Transformer-Based Inpainting for Real-Time 3D Streaming in Sparse Multi-Camera Setups
This work provides a real-time solution for improving the visual quality of 3D streaming for users in AR/VR applications, where sparse camera setups lead to incomplete rendered images.
This paper addresses the problem of missing information and incomplete surfaces in 3D streaming from sparse multi-camera setups, which often leads to visual artifacts. The authors propose a transformer-based inpainting method that acts as an image-based post-processing step to complete missing textures. Their method achieves the best trade-off between quality and speed compared to state-of-the-art inpainting techniques under real-time constraints, outperforming competitors in both image and video-based metrics.
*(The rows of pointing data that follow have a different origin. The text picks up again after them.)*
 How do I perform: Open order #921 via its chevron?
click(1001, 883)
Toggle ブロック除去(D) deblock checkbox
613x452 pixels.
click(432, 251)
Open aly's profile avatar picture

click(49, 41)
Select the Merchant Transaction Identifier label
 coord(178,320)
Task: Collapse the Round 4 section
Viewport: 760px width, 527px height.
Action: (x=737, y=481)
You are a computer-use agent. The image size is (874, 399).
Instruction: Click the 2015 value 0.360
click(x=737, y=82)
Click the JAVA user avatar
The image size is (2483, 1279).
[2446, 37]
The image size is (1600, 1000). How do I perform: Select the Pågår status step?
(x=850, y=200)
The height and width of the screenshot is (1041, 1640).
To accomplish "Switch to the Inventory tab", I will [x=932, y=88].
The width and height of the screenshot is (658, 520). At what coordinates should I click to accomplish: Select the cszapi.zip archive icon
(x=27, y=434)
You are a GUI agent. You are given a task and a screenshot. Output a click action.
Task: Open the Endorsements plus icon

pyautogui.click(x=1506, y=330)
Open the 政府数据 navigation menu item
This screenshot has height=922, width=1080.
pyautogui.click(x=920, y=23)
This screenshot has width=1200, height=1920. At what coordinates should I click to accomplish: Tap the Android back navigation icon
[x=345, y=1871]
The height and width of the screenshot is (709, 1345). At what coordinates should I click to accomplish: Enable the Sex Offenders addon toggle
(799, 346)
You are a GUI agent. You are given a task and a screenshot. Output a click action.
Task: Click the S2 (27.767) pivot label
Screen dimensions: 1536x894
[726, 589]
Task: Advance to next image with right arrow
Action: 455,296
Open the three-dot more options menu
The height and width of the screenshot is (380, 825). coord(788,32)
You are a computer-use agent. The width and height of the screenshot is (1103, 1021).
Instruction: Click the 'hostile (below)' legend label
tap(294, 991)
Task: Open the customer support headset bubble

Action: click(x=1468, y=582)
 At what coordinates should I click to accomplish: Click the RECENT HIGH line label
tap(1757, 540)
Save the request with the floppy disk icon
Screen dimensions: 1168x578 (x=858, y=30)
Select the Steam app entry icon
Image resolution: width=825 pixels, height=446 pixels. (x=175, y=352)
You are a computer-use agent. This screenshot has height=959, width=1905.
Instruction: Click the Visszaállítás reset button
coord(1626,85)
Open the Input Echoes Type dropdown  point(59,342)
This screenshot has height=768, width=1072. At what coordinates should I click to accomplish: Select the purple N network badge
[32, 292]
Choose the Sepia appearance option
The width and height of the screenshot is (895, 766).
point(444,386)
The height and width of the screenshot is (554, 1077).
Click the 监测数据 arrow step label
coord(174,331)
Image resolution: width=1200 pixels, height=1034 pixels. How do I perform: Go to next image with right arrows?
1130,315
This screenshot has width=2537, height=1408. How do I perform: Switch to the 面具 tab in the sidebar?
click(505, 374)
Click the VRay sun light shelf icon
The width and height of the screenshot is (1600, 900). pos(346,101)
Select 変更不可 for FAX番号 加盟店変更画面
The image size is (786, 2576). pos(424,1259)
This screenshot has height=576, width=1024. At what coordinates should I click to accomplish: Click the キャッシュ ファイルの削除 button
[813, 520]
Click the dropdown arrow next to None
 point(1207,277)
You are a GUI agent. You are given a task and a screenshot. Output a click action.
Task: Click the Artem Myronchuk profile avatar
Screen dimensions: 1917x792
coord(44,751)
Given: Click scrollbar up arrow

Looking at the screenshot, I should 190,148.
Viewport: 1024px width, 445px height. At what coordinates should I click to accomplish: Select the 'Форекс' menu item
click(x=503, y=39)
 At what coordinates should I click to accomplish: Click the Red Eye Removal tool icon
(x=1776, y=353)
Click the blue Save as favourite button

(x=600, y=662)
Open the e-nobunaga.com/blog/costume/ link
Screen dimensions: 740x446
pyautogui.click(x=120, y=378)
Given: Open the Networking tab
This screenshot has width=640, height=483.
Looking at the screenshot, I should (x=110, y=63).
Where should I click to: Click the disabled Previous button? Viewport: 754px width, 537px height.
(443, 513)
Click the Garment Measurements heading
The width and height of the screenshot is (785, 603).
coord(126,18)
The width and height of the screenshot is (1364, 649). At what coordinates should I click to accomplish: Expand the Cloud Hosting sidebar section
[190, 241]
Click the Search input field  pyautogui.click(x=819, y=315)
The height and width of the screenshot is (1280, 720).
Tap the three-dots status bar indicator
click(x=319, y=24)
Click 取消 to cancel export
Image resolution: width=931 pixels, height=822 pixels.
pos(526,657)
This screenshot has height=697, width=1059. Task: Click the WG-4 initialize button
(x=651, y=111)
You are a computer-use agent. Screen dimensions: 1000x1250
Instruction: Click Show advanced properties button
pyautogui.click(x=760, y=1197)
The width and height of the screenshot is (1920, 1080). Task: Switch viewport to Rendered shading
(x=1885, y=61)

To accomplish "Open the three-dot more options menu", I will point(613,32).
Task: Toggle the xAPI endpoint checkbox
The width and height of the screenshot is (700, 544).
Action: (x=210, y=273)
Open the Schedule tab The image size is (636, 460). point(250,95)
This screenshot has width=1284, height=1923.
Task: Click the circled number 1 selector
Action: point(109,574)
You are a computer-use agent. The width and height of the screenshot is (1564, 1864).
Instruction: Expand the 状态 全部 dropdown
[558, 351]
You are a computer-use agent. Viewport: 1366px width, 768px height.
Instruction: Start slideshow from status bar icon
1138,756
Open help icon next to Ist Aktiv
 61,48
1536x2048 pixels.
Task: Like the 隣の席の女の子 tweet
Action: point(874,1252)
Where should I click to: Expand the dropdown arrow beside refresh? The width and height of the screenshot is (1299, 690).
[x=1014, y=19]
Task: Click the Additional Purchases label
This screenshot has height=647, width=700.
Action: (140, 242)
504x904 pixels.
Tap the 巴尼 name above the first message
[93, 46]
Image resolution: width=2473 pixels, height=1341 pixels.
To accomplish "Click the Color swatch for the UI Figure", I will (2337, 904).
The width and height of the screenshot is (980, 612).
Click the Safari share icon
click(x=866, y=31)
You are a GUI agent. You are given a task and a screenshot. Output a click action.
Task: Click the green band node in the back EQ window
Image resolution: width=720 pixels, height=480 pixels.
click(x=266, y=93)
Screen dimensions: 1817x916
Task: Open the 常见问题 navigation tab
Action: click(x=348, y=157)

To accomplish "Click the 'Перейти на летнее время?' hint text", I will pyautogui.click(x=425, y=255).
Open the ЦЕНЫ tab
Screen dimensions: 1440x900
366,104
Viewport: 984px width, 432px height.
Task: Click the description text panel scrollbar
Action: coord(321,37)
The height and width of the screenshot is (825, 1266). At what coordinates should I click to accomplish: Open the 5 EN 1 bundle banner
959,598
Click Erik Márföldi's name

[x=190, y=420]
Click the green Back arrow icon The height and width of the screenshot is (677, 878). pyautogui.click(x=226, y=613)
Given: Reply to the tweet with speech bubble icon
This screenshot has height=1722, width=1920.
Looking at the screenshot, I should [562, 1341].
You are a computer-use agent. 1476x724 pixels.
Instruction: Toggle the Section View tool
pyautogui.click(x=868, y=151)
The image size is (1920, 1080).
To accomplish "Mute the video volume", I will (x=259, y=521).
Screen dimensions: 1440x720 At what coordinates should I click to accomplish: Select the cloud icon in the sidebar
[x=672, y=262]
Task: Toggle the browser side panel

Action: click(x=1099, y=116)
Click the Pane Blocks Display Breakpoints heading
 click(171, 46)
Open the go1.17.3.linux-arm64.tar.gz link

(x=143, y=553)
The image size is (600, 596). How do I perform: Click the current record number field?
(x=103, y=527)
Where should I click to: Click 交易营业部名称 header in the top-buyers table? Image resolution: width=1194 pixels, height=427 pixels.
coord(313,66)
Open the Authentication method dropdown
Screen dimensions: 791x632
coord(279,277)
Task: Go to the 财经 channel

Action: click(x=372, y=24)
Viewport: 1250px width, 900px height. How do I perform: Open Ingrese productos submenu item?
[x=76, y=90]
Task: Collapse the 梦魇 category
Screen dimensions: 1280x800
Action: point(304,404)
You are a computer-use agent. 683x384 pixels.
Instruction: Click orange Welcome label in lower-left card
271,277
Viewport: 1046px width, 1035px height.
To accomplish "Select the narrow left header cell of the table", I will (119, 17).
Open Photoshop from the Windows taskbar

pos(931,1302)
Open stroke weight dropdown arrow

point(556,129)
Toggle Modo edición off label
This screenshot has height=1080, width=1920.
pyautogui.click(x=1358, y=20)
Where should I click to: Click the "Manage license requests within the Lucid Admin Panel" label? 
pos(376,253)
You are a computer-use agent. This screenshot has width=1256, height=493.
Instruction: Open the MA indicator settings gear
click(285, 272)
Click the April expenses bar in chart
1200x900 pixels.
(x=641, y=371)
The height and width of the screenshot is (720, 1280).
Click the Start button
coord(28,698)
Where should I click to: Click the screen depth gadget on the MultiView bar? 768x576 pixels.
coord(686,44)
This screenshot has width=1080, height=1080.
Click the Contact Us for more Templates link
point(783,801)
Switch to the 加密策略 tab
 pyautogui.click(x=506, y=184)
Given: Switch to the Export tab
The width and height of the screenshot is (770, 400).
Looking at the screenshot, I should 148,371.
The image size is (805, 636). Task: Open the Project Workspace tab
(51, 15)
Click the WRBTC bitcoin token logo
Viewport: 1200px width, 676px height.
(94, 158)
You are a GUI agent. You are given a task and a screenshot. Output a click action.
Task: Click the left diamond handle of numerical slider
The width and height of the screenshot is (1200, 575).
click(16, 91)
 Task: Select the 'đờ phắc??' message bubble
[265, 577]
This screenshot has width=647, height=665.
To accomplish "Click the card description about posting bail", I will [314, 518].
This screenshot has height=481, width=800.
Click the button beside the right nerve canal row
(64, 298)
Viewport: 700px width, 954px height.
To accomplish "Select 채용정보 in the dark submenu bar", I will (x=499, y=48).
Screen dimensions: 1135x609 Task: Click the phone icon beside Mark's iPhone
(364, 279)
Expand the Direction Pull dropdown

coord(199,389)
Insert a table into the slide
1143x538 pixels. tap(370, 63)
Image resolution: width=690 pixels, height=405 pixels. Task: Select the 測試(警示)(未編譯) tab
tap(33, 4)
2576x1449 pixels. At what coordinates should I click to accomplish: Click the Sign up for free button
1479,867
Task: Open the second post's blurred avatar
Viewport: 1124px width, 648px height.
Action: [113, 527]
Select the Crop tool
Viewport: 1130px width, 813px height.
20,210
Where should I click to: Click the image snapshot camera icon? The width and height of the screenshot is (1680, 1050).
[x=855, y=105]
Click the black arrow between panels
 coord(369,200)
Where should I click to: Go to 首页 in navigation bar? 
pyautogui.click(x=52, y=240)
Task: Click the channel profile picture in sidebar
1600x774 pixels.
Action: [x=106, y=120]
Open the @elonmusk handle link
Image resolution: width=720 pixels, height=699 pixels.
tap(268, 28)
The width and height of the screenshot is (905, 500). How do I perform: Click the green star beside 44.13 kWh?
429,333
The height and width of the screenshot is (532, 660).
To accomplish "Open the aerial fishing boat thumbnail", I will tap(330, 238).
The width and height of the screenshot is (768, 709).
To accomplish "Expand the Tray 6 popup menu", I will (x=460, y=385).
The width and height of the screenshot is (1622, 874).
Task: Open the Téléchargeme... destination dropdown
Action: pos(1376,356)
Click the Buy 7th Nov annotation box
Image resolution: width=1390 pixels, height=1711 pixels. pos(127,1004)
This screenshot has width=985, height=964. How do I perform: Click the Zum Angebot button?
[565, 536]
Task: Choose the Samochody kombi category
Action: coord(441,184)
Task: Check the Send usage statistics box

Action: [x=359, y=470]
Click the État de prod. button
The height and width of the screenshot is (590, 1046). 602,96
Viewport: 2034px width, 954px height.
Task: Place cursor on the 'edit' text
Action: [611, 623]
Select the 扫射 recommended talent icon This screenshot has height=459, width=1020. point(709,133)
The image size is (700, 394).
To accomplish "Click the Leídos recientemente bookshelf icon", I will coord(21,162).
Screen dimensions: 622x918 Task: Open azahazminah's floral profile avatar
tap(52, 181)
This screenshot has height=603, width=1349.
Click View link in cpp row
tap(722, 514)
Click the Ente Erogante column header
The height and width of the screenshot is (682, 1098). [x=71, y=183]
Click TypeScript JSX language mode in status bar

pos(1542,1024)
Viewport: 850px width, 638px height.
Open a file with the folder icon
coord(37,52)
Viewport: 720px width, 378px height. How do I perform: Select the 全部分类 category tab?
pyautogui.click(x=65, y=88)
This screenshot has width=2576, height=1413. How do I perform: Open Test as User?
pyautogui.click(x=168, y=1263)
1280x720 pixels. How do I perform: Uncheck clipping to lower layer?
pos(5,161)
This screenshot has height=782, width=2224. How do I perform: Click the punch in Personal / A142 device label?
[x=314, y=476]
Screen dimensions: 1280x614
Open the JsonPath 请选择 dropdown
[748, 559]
High-quality 3D streaming from multiple cameras is crucial for immersive experiences in many AR/VR applications. The limited number of views - often due to real-time constraints - leads to missing information and incomplete surfaces in the rendered images. Existing approaches typically rely on simple heuristics for the hole filling, which can result in inconsistencies or visual artifacts. We propose to complete the missing textures using a novel, application-targeted inpainting method independent of the underlying representation as an image-based post-processing step after the novel view rendering. The method is designed as a standalone module compatible with any calibrated multi-camera system. For this we introduce a multi-view aware, transformer-based network architecture using spatio-temporal embeddings to ensure consistency across frames while preserving fine details. Additionally, our resolution-independent design allows adaptation to different camera setups, while an adaptive patch selection strategy balances inference speed and quality, allowing real-time performance. We evaluate our approach against state-of-the-art inpainting techniques under the same real-time constraints and demonstrate that our model achieves the best trade-off between quality and speed, outperforming competitors in both image and video-based metrics.